16 And the LORD God commanded the man, “You are free to eat from any tree in the garden; 17 but you must not eat from the tree of the knowledge of good and evil, for when you eat of it you will surely die.” Genesis 2:16-17, NIV
I’m presently reading an interesting book by Dr. Gilbert Bilezikian called, Beyond Sex Roles: What the Bible Says About a Woman’s Place in Church and Family (Grand Rapids, MI: Baker Books, 1985). In the second chapter of the book, while discussing the fall of humankind, Dr. Bilezikian challenges the view of the Tree of Knowledge of Good and Evil as simply a means God used to test Adam’s obedience and thus cause him to fall. Instead, Dr. Bilezikian points to the tree as a “visible reminder to Adam of his humanity and therefore of the necessity to keep himself subservient to God as his Creator” (p. 40) . Dr. Bilezikian went on to say,
“As a source of knowledge, the tree pointed to two possible paths: the way of happiness and the way of misfortune. The way of happiness was to be found in Adam’s discerning the creation rights of God and submitting to them. God had granted Adam total freedom except for one limitation: that his freedom be exercised in dependency upon God. The way of misfortune would open before Adam should he attempt to dismiss God and substitute his will for God’s will. Such an attempt to declare his independence from God would alienate him from the source of his existence and result in death (emphasis mine)… In other words, the tree was a symbol of the one authority structure that permeates all reality and gives it meaning: there is only one God, and to be truly human is to recognize His sovereignty and submit to Him” (p. 40-41).
Of course we know Adam and Eve usurped God’s authority in their lives and were cast out of Paradise. Since then humanity has been in a constant struggle with accepting God’s authority in their lives. Just this morning I finished reading the book of Jeremiah. It is a sad account of a nation of people who refused to submit to God’s authority in their lives and the record of the prophet’s pleadings with the people to turn from their rebellion. God spoke over and over again of His desire to show compassion. But the people would not have it for it meant giving up their personal ideas, agendas and various false idols.

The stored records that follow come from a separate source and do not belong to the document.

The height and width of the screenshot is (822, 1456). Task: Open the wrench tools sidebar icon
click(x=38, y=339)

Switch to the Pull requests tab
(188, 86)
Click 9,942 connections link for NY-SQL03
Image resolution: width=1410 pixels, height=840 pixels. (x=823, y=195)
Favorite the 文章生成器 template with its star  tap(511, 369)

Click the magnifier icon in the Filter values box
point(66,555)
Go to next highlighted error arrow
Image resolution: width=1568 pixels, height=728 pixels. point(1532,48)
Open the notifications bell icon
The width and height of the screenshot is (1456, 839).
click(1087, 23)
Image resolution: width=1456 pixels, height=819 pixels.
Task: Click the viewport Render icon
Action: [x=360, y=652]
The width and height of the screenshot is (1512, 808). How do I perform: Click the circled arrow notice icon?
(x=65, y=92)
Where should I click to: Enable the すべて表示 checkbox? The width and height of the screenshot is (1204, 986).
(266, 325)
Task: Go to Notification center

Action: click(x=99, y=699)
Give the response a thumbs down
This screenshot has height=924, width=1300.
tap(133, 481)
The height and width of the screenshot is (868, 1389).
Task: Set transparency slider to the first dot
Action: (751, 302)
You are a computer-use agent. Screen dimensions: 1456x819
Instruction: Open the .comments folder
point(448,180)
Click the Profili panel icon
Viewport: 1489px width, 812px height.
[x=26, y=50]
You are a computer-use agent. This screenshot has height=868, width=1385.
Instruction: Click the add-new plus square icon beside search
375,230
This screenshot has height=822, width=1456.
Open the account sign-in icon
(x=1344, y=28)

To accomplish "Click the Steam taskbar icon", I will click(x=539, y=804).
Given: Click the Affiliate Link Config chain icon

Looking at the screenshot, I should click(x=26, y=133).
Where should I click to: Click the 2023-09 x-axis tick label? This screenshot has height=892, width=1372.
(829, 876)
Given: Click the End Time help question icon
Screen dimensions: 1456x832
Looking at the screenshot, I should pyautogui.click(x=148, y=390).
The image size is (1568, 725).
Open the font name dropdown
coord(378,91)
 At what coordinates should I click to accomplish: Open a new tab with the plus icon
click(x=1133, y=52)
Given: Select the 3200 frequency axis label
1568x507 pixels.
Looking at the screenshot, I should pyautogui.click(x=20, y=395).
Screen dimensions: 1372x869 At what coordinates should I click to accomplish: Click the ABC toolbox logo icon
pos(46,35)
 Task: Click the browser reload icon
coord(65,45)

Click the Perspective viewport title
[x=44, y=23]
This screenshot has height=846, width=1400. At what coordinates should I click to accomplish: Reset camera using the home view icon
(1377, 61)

What are the areas of idolatry in our lives today? In what ways are we not willing to submit to God’s authority in our lives? We may not murder. But do we gossip? Are our tongues submitted to the Lordship of Christ? What about respecting and honoring the authorities God has placed over our lives? Do we submit to parents, teachers, bosses, and governing laws? Or do we just do the things we agree with and ignore the stuff we don’t? Rebellion against God’s authority doesn’t make us free. It binds us to destruction.